ALBANY -- Bridges owned by New York’s local governments need a whopping $27 billion in repairs, a report Tuesday said.
Comptroller Thomas DiNapoli said his findings show municipalities face "staggering" needs to repairs its bridges.
Three quarter of repairs are in New York City: $20.4 billion of the $27.4 billion estimated for all local bridges.
The report found some good news: The number of “structurally deficient” locally-owned bridges has declined in recent years.
Nonetheless, the report comes at a time of uncertainty for state and local governments as Congress and President Trump consider changes to infrastructure aid.

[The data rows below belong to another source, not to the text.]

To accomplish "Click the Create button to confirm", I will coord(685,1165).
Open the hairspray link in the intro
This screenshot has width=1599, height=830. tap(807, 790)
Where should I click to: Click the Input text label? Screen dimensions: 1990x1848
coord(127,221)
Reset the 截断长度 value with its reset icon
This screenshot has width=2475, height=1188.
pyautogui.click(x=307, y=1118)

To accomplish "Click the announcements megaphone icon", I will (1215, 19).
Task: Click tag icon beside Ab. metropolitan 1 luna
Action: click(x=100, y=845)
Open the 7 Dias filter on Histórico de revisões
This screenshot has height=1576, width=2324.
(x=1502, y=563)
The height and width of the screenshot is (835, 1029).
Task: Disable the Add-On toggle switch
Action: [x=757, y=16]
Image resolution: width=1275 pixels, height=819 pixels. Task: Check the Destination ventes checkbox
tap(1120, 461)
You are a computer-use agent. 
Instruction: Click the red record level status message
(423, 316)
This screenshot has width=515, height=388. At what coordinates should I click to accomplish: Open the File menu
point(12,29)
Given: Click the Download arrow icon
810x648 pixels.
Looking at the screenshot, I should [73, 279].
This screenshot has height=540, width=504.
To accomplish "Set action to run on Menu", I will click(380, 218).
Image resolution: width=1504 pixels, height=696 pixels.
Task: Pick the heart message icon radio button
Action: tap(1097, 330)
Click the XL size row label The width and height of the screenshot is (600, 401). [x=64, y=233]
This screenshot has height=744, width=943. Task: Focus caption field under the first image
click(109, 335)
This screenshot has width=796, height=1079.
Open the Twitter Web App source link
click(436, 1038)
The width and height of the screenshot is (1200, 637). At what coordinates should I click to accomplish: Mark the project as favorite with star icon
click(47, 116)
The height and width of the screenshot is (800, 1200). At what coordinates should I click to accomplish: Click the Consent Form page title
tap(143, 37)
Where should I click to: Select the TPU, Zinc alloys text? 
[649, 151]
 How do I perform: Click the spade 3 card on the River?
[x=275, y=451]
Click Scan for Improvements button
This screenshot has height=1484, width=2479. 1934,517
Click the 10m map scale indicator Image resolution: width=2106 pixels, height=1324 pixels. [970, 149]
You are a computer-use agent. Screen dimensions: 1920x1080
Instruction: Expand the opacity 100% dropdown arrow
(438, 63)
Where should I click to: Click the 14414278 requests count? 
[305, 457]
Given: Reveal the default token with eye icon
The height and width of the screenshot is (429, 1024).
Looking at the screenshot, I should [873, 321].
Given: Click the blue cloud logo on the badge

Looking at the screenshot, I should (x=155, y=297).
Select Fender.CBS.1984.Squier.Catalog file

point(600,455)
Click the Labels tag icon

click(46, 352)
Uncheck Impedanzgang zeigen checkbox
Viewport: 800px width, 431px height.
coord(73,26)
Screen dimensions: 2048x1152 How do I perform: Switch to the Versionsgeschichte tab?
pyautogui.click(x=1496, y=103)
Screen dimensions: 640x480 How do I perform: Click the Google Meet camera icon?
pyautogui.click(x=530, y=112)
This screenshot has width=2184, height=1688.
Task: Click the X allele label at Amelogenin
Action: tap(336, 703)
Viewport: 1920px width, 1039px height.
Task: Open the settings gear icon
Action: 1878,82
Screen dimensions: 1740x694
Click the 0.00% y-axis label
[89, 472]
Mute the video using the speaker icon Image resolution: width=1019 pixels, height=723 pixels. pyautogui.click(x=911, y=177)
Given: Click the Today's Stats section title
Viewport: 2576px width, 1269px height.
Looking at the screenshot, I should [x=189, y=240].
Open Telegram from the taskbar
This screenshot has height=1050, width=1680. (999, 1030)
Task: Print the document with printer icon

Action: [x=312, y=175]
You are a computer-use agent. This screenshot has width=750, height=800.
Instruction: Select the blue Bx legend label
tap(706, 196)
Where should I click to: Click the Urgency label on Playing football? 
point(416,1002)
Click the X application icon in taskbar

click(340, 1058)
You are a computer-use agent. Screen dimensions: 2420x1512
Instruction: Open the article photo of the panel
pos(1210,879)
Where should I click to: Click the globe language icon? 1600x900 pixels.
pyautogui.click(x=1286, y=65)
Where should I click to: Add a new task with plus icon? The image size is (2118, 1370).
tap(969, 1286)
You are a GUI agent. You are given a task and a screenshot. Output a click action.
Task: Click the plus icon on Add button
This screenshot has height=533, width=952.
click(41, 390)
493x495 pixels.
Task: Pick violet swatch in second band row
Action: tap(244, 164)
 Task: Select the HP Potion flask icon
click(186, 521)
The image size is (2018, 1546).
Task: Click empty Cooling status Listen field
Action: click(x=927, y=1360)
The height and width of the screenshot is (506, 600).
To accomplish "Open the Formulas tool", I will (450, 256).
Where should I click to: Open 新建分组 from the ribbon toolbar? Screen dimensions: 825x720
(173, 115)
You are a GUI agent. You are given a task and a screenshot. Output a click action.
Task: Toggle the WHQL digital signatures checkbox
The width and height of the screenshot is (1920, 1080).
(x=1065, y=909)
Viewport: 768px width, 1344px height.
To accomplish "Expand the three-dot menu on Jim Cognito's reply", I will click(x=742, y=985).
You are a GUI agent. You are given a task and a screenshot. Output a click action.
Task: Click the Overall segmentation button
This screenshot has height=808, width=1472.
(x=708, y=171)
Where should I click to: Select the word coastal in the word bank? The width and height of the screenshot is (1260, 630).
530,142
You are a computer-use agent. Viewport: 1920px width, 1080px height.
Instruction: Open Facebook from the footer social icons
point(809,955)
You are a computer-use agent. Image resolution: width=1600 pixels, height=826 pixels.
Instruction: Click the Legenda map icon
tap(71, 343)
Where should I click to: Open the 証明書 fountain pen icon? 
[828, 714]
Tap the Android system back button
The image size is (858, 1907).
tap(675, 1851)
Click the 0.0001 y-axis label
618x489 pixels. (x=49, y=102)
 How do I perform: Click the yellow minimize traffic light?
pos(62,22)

“Local communities are facing a big price tag for maintaining and repairing bridges,” DiNapoli said in a statement. “These structures are aging and the cost for repairs will likely only increase over time."
Local governments, mostly counties, own 8,834 out of 17,462 bridges in New York, carrying average daily traffic of 33 million vehicles.
It has 610 bridges, the report said, and they are among the most trafficked outside New York City. But it had just 59 "structurally deficient" bridges, or 10 percent of its inventory, the report found.
Counties with the highest percentage of structurally deficient local bridges were three small counties: Seneca at 35 percent, Cayuga at 28 percent and Hamilton at 24 percent. Ontario County ranked low with just 8 percent of its bridges in the category.
The highest number of "structurally deficient" local bridges were located in New York City at 86, followed by the counties of Erie at 52; Ulster at 46 and Steuben at 40.
Overall, nearly 13 percent of locally-owned bridges are labeled "structurally deficient" compared to 9 percent of state-owned bridges, the report found.
The worst were town-owned bridges, with 18 percent of them to be structurally deficient.
A “structurally deficient” bridge -- a federal label -- means it is still safe to drive on, but have load-bearing elements in poor condition or are prone to repeated flooding.
Still, the number of bridges in the category has dropped from 17 percent since 2002, the report said.
In the category of "functionally obsolete” bridges -- those that are not structurally unsound, but do not meet current design standards -- the mid-Hudson Valley had the third most at 27 percent of them, behind the city and Long Island.
The cost to repair local bridges is just a piece of the statewide repairs needed, DiNapoli noted.
With nearly 17,500 highway bridges in New York, the needed repairs total $75 billion when state-owned bridges are included, according to the U.S. Department of Transportation's Federal Highway Administration National Bridge Inventory.
DiNapoli said municipalities face financial challenges to fund bridge repairs because they are generally responsible for the upkeep, but can get state and federal aid.
The problem, he said, is that state aid for some infrastructure programs has remained flat in recent year, though the state last year created the BRIDGE NY program that provided $200 million to fund 132 local bridges and culvert projects.
The Federal Highway Administration can also cover up to 80 percent of eligible costs for bridge repairs, leaving the state and local governments to come up with rest.
There are also emergency-relief funding if bridges are damaged in major storms.
In the Western New York region alone, local governments would need to find more than $1 billion to repair all of their bridges. Much of that burden would fall on counties.
Joseph Lorigo, the Erie County Legislature's Majority Leader, read the report on Tuesday afternoon and called for a boost in infrastructure funding in the county's 2018 budget.
"It's gonna take money. But that's the money that helps create jobs, that helps grows the economy," Lorigo said. "That's where we need to be investing our money."
The county has indeed spent millions of dollars repairing bridges over the past few years. Some bridge replacement projects can cost more than $2 billion per bridge, according to the county's Department of Public Works commissioner. In April, the county executive released a list of 2017 projects.